Rickie Lee Reynolds – founding guitarist of Southern rock band Black Oak Arkansas – has died at the age of 72.
In a new statement on Facebook, Reynolds' daughter Amber Lee reveals that her father suffered a cardiac arrest whilst in hospital, and that medical staff were “unable to resuscitate him”.
“We are all heartbroken by this massive loss, and the whole world feels colder and more empty without his presence among us,” she says.
“Please take a moment of silence today to remember all of the love he gave to the world, and take some time to give back some of those wonderful feelings that he gave us all in our times of need.
“Share his greatness with another today, and help make the world a better place, just as he did.
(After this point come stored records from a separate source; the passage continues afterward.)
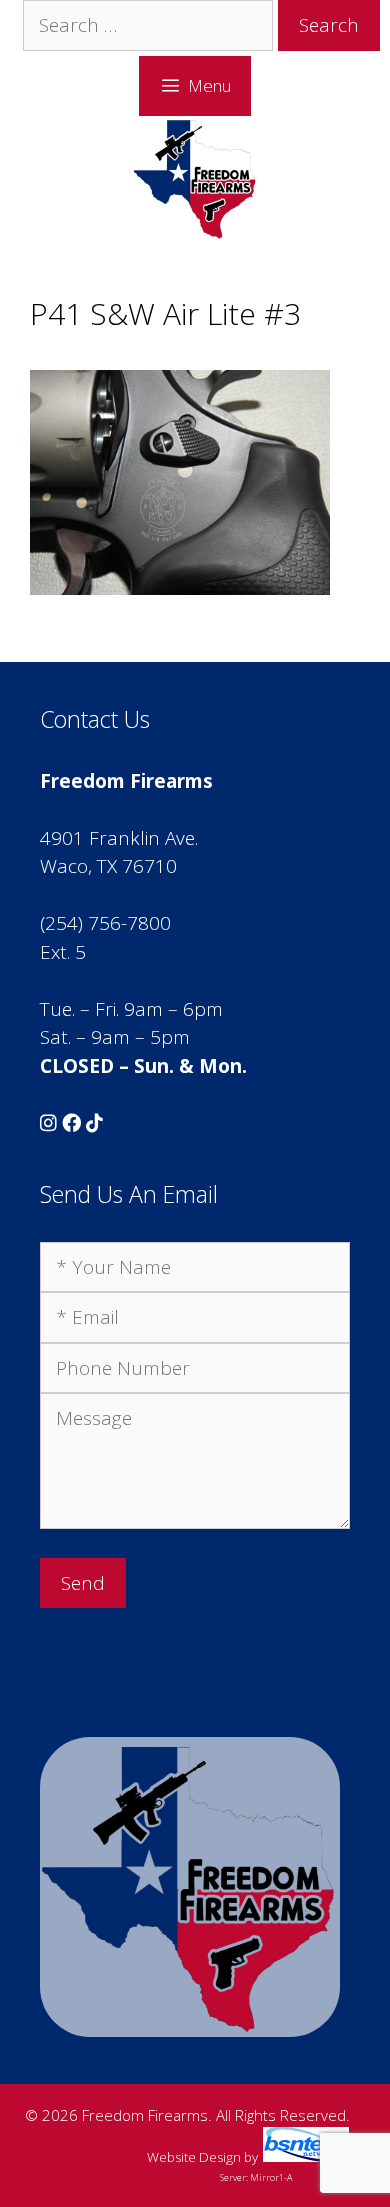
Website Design (194, 2157)
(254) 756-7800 (105, 923)
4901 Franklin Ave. (119, 838)
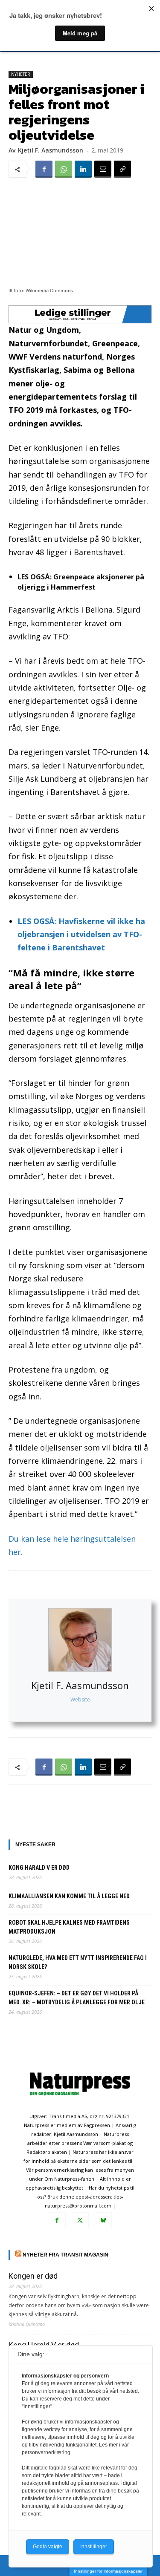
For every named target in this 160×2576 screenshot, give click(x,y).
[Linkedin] (83, 169)
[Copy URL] (122, 169)
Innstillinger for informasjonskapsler (108, 2571)
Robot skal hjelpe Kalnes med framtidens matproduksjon (69, 1927)
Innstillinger (93, 2547)
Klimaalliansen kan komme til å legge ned (69, 1896)
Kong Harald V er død (39, 1867)
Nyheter (20, 74)
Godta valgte (47, 2547)
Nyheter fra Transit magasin (65, 2255)
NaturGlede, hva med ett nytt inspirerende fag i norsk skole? (78, 1962)
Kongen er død (33, 2275)
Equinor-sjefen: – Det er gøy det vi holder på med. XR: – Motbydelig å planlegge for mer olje (77, 1998)
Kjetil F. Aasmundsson (80, 1685)
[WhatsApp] (63, 169)
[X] (80, 2220)
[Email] (102, 169)
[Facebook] (43, 169)
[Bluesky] (103, 2220)
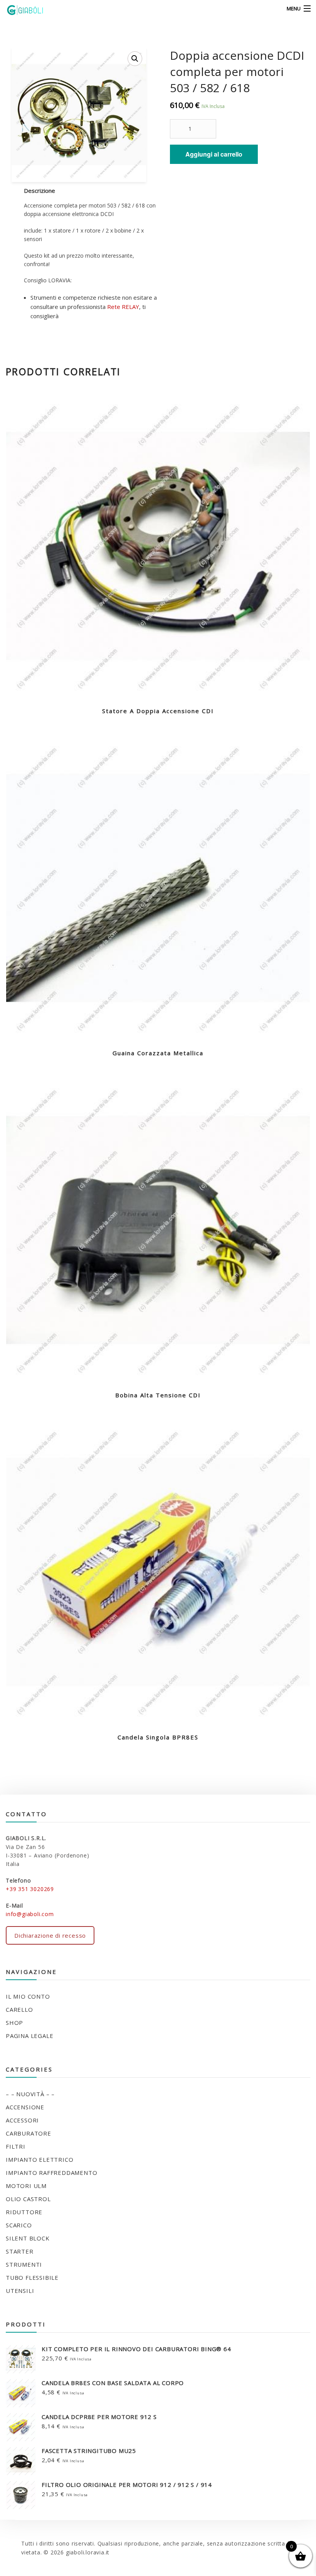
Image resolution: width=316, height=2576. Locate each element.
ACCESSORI (22, 2120)
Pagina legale (29, 2036)
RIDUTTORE (24, 2212)
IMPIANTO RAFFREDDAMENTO (51, 2172)
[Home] (20, 9)
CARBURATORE (28, 2133)
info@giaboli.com (30, 1914)
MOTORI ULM (26, 2186)
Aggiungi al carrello (213, 154)
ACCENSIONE (25, 2107)
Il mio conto (28, 1996)
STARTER (20, 2251)
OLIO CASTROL (28, 2199)
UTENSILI (20, 2290)
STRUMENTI (24, 2264)
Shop (14, 2022)
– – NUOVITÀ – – (30, 2094)
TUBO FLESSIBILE (32, 2277)
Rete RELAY (123, 306)
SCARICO (19, 2225)
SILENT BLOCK (28, 2238)
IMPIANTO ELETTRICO (39, 2159)
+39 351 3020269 (30, 1889)
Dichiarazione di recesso (50, 1935)
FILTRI (15, 2146)
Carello (19, 2009)
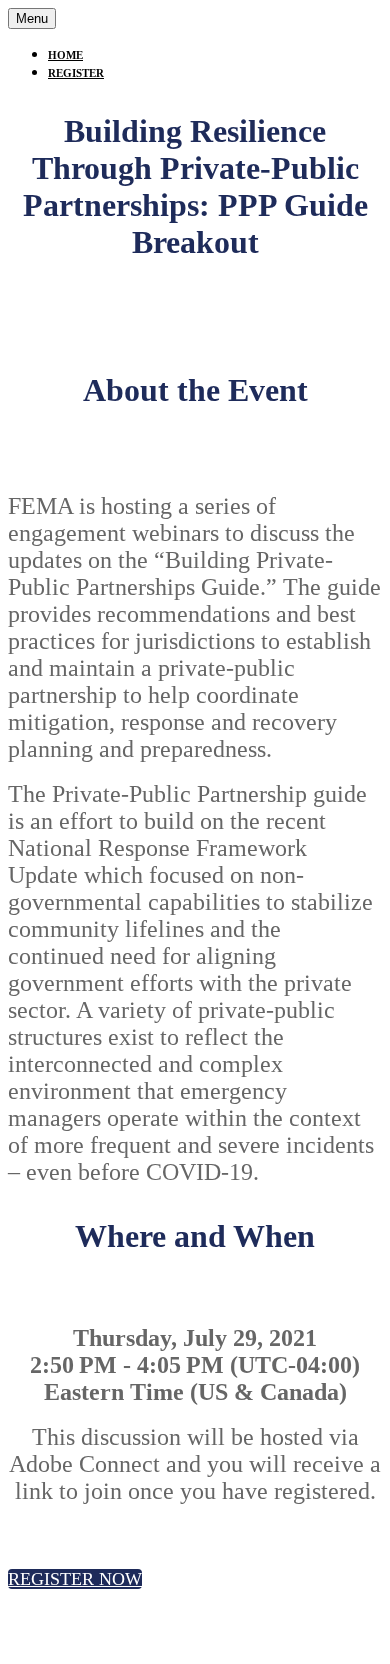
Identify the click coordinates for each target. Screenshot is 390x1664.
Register (76, 73)
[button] (75, 1579)
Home (65, 55)
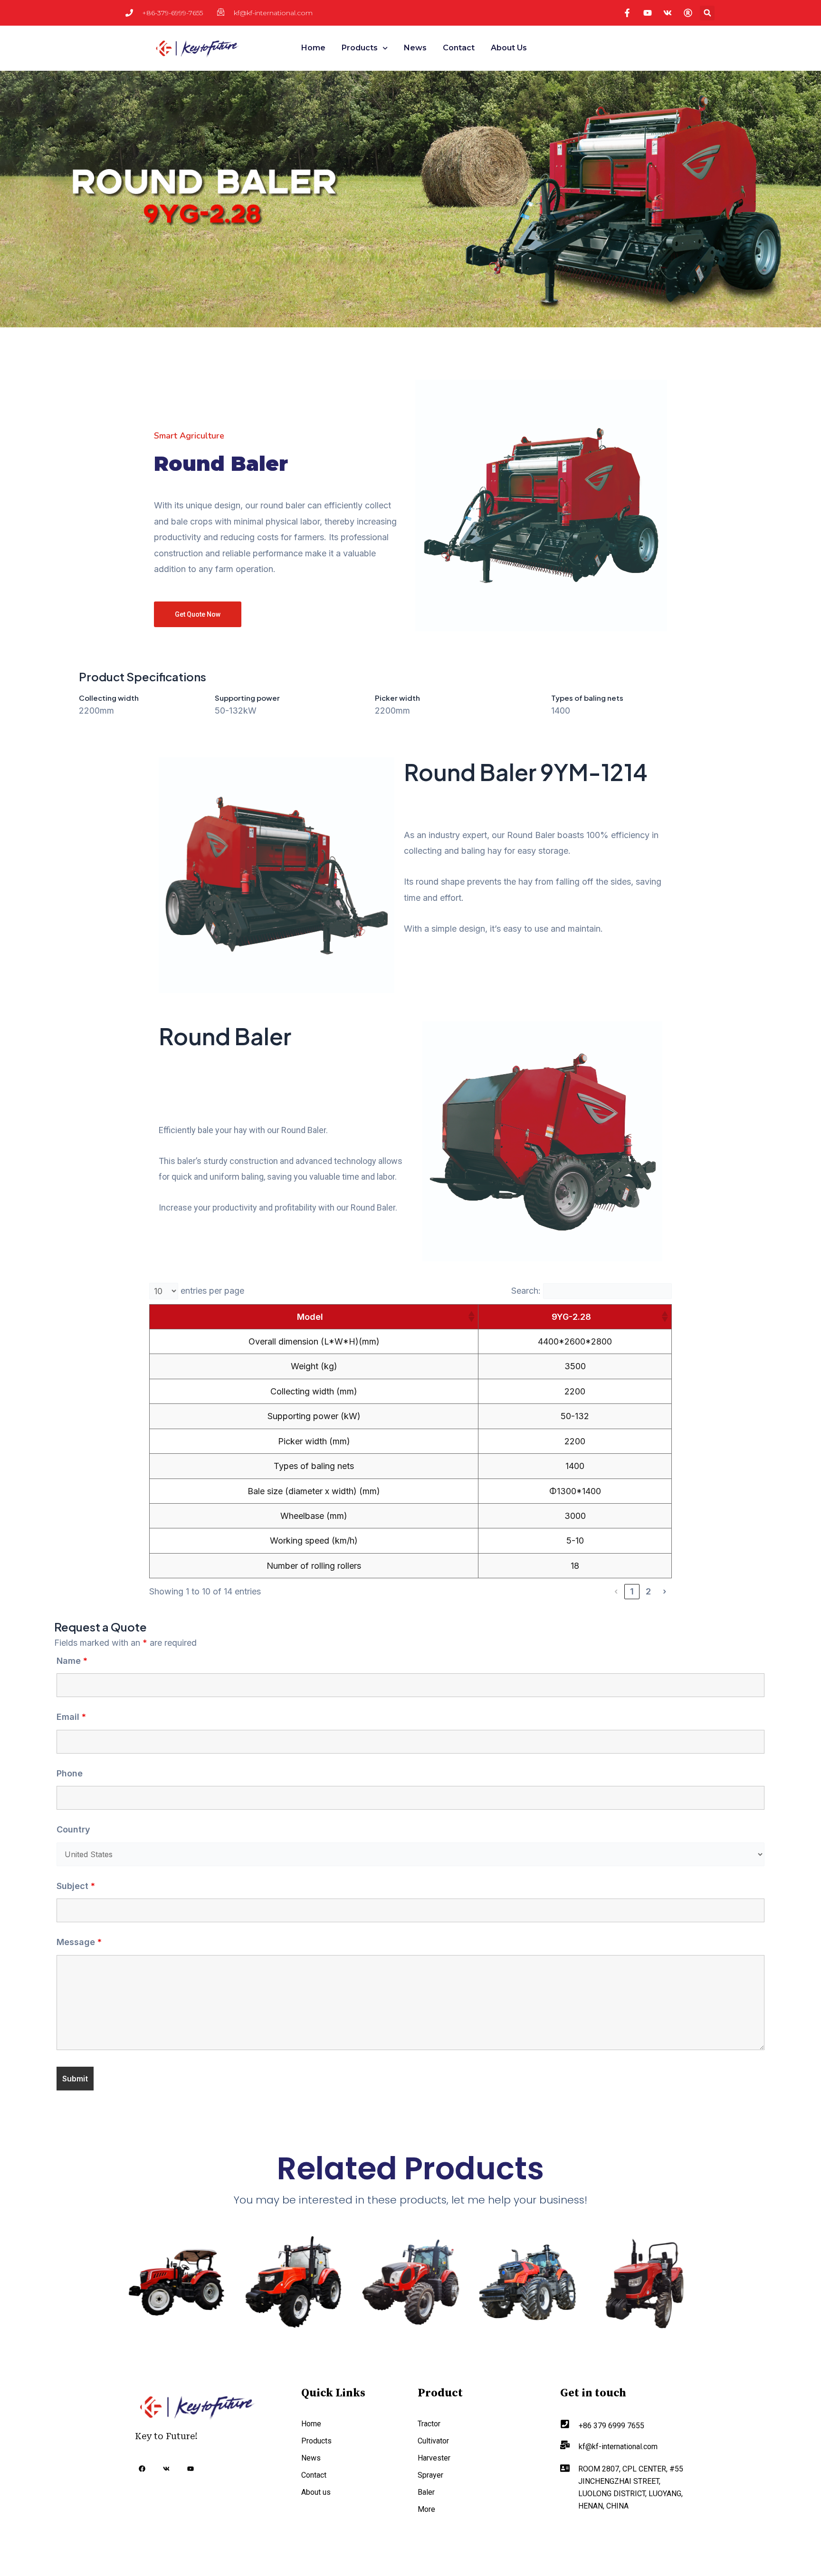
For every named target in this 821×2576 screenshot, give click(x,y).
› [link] (664, 1591)
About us (509, 47)
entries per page (212, 1291)
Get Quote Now (197, 614)
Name (72, 1661)
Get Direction (596, 2532)
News (415, 47)
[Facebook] (142, 2469)
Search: (526, 1291)
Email (71, 1717)
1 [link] (632, 1591)
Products (360, 47)
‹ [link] (616, 1591)
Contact (459, 47)
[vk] (166, 2468)
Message (79, 1942)
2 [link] (648, 1591)
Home (313, 47)
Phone (70, 1773)
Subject (76, 1886)
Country (73, 1829)
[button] (707, 13)
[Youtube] (190, 2468)
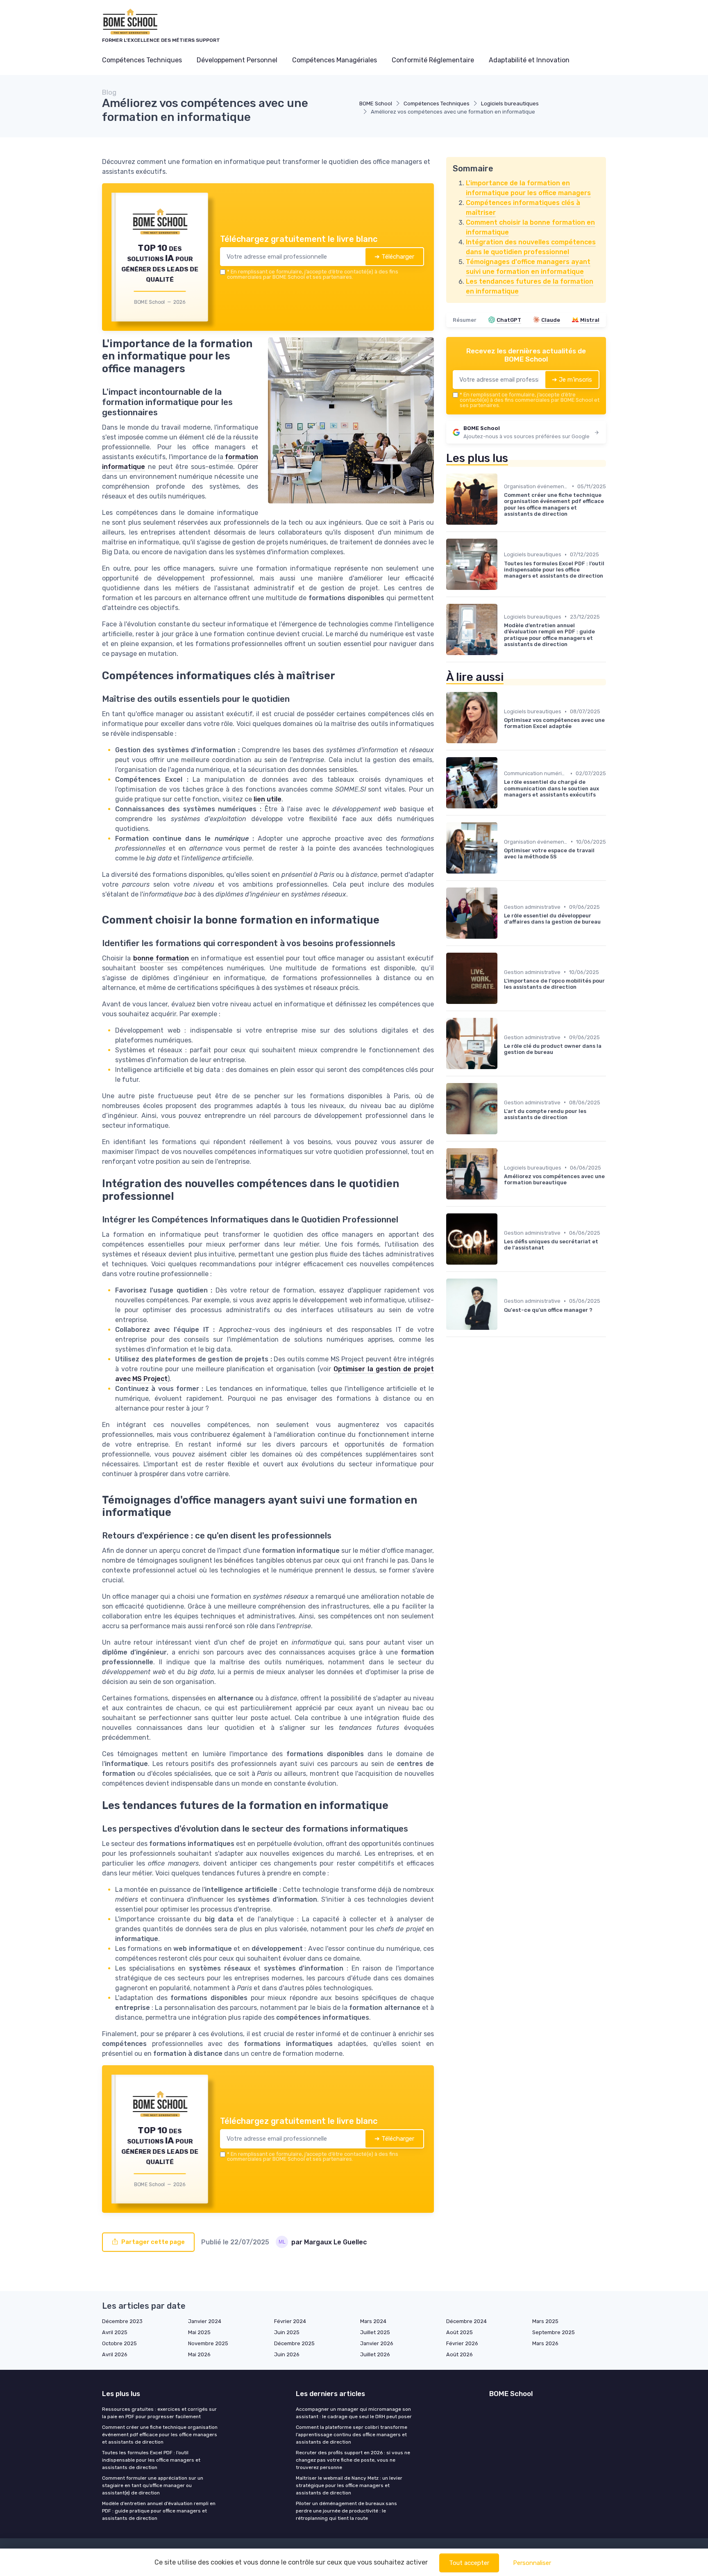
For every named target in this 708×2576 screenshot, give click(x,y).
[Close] (502, 1227)
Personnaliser (532, 2563)
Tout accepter (469, 2563)
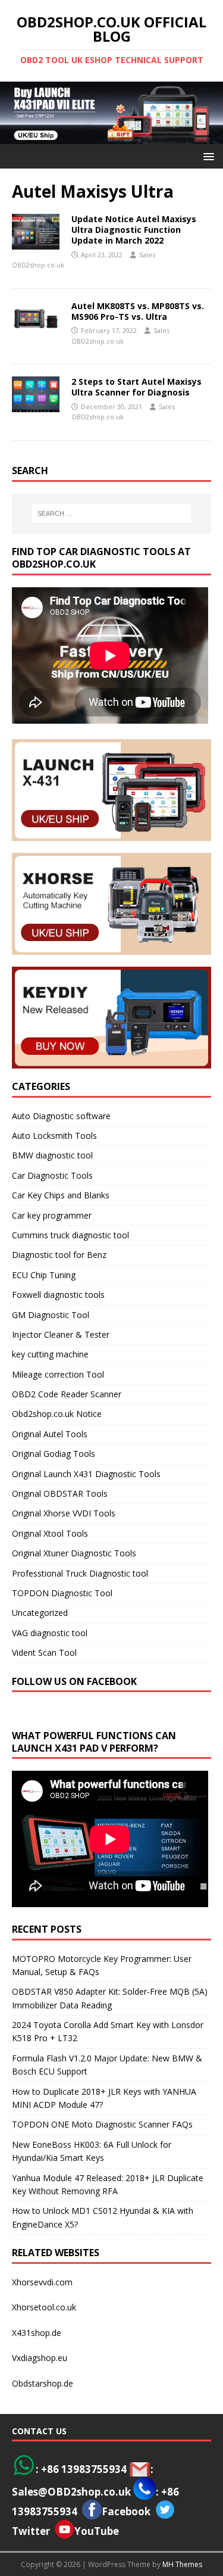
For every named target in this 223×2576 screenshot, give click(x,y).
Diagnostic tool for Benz (59, 1254)
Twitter (31, 2531)
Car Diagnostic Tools (52, 1175)
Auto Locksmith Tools (54, 1135)
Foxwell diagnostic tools (58, 1294)
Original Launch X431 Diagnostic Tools (86, 1473)
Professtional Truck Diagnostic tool (80, 1573)
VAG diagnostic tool (49, 1633)
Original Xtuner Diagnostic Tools (74, 1553)
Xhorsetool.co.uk (44, 2307)
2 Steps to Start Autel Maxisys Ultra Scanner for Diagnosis (136, 387)
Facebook (126, 2511)
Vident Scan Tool (44, 1652)
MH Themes (182, 2564)
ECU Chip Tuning (44, 1275)
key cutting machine (50, 1354)
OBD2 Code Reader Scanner (66, 1394)
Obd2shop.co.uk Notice (57, 1413)
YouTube (96, 2531)
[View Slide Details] (111, 113)
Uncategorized (40, 1612)
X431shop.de (36, 2332)
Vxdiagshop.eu (39, 2357)
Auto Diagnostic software (61, 1116)
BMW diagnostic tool (52, 1155)
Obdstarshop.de (42, 2383)
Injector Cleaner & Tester (60, 1334)
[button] (206, 155)
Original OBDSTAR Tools (60, 1493)
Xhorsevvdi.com (42, 2282)
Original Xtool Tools (50, 1533)
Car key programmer (52, 1215)
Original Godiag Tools (53, 1453)
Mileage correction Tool (58, 1374)
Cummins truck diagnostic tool (70, 1235)
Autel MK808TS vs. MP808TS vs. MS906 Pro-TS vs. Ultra (137, 311)
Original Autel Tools (49, 1434)
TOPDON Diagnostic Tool (62, 1593)
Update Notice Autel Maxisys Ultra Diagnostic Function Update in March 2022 (133, 229)
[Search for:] (112, 513)
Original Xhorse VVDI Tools (63, 1513)
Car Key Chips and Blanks (60, 1195)
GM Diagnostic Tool (50, 1314)
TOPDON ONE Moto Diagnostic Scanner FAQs (102, 2124)
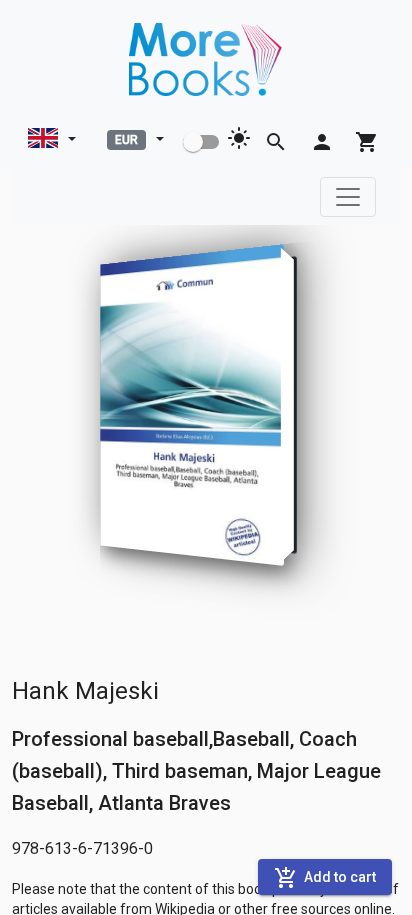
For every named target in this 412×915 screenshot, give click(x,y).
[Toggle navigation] (348, 197)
Let's shine his light upon all around us. Look at something beautiful today and truly appreciate it deeply in your soul.”
She continues: “All of my love goes out to those who feel this overwhelming loss right now, just as I do. Please take heart in knowing he loves all of us, as much as we love him. And he felt that love every day in the center of his big ole heart. He will continue to feel that love, forever. Just as we will never forget the love he bestowed upon us.”
Lee revealed on Saturday (September 4) (opens in new tab) that Reynolds had been in hospital “for a while” with Covid, and that he had experienced another cardiac arrest that morning.
In 1963, Rickie Lee Reynolds formed The Knowbody Else with singer Jim Dandy after the pair met in junior high school. After recording a self-titled album under that moniker in 1969, the band signed to Atco Records and rebranded as Black Oak Arkansas, releasing their eponymous debut in 1971.
Reynolds left the band in 1976 and later rejoined in 1984. Following his readmission, the band found a new audience in America's biker community with tracks like Hot and Nasty and Hot Rod.
“We found ourselves doing a dozen biker gigs a year,” Reynolds told Classic Rock (opens in new tab) in 2008. “The two biggest biker bands are us and Steppenwolf. They've got Born to be Wild and stuff like that that relates to bikers. I've never been able to put my finger on why they like us so much, but we love it.”
During their tenure, the band released numerous studio albums, including 1973's High on the Hog and live album Raunch 'N' Roll Live, both of which are certified gold.
The band also enjoyed notable hits in Jim Dandy – from High on the Hog – and Lord Have Mercy on My Soul – from their debut album.
Elsewhere in the 2008 Classic Rock interview, Reynolds spoke of how “no other group [was] doing that kind of music,” when Black Oak Arkansas formed.
"We were the first ones to have the three guitars, the first to mix up rock, country, and rhythm and blues."